* Objetivo
Según el bloque de texto, ¿por qué se leyó el artículo deprisa?

* Bloque de texto
▶

Leí el artículo deprisa,
porque era ya la hora de ir a La Arbolada. Destilaba nostalgia por un tiempo
que pasó, y tristeza por un ahora ingrato. También reclamaba justicia por el
exceso hacia quienes nunca fueron así pero incluyeron en su grupo indeseables.
Los curas rurales reivindicados, pensé. Nadie saldrá por ellos, continué el
pensamiento. Y casi ya al apagar, encontré este poema y me dije, me lo pongo.
Aquí está.
Cae
el sol
Perdóname. No volverá a ocurrir.
Ahora quisiera
meditar, recogerme, olvidar: ser
hoja de olvido y soledad.
Hubiera sido necesario el viento
que esparce las escamas del otoño
con rumor y color.
Hubiera sido necesario el viento.
Hablo con humildad,
con la desilusión, la gratitud
de quien vivió de la limosna de la vida.
Con la tristeza de quien busca
una pobre verdad en que apoyarse y
descansar.
La limosna fue hermosa -seres, sueños,
sucesos, amor-,
don gratuito, porque nada merecí.
¡Y la verdad! ¡Y la verdad!
Buscada a golpes, en los seres,
hiriéndolos e hiriéndome;
hurgada en las palabras;
cavada en lo profundo de los hechos
-mínimos, gigantescos, qué más da:
después de todo, nadie sabe
qué es lo pequeño y qué lo enorme;
grande puede llamarse a una cereza
("hoy se caen solas las cerezas",
me dijeron un día, y yo sé por qué fue),
pequeño puede ser un monte,
el universo y el amor.
Se me había olvidado algo
que había sucedido.
Algo de lo que yo me arrepentía
o, tal vez, me jactaba.
Algo que debió ser de otra manera.
Algo que era importante
porque pertenecía a mi vida: era mi vida.
(Perdóname si considero importante mi vida:
es todo lo que tengo, lo que tuve;
hace ya mucho tiempo, yo la habría vivido
a oscuras, sin lengua, sin oídos, sin manos,
colgado en el vacío,
sin esperanza.)

◀

* Datos proporcionados

▶

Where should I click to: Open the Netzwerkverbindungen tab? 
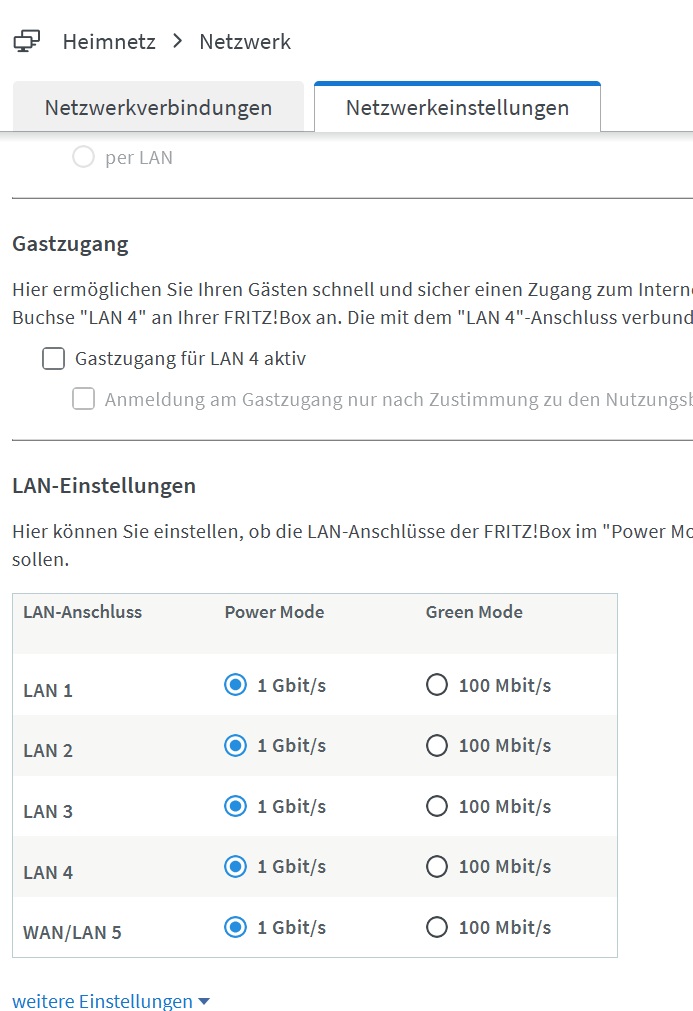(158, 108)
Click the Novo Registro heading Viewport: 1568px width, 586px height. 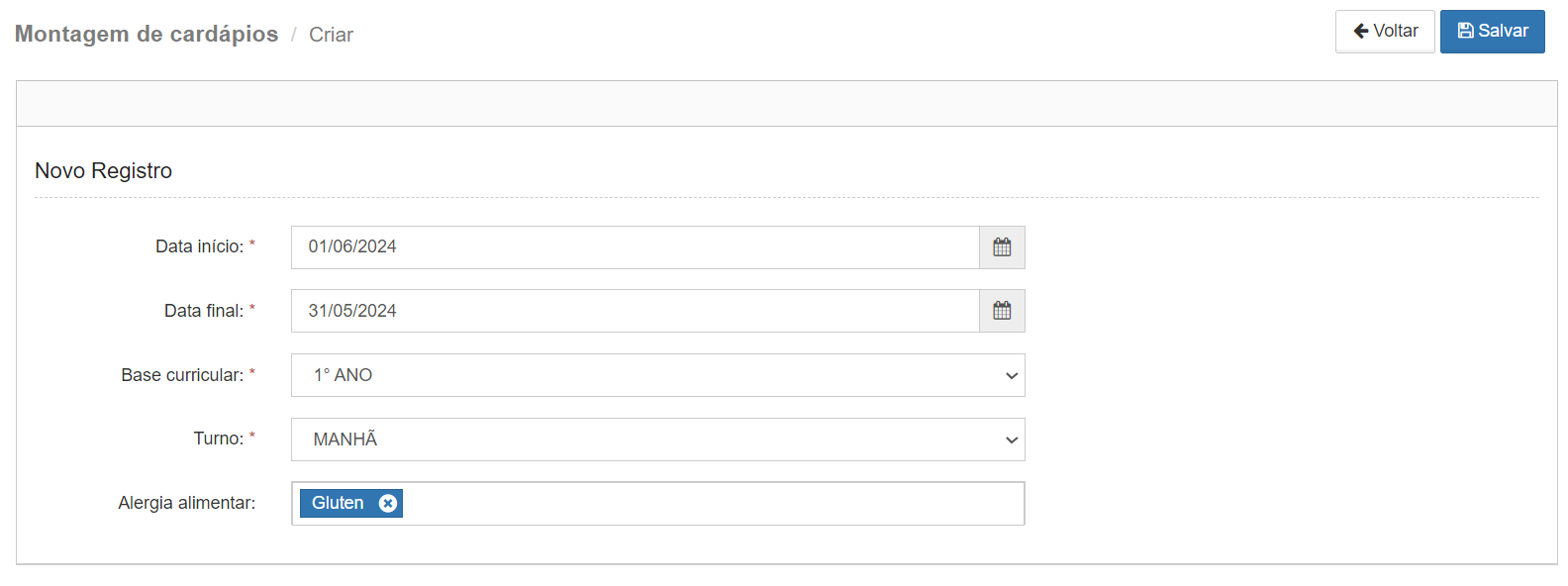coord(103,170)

◀

* Solución
Porque era ya la hora de ir a La Arbolada.